By Drew Morton | Film | March 28, 2011 |

By Drew Morton | Film | March 28, 2011 |

On Saturday, March 26th, the Directors Guild of America hosted another event in celebration of their 75th Anniversary. Last month, they honored George Lucas with a screening of Star Wars Episode IV: A New Hope (1977) and discussion between Lucas and Christopher Nolan. This time, the DGA hosted a panel honoring Lucas’s benefactor, Francis Ford Coppola. Unlike the Lucas event, the DGA did not screen one of Coppola’s many feature films, but asked three directors, David O’Russell (Three Kings, The Fighter), Catherine Hardwicke (Twilight, Thirteen), and Paul Thomas Anderson (Boogie Nights, There Will Be Blood) to prepare short reels of some of their favorite scenes as a spring board for discussion.

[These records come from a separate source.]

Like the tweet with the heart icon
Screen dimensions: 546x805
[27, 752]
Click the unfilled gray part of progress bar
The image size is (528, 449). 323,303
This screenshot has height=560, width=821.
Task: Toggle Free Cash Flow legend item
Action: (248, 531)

Each director’s selections were fairly classical while also featuring some oddities: Hardwicke picked ten minutes from Apocalypse Now (1979), P.T. Anderson chose a selection from The Conversation (1974), my personal favorite of Coppola’s films, and an odder choice, Youth Without Youth (2007), and O’Russell chose to honor Coppola’s UCLA student thesis film, the Richard Lester-esque You’re a Big Boy Now (1966) before favoring the obvious: The Godfather (1972) and The Godfather Part II (1974).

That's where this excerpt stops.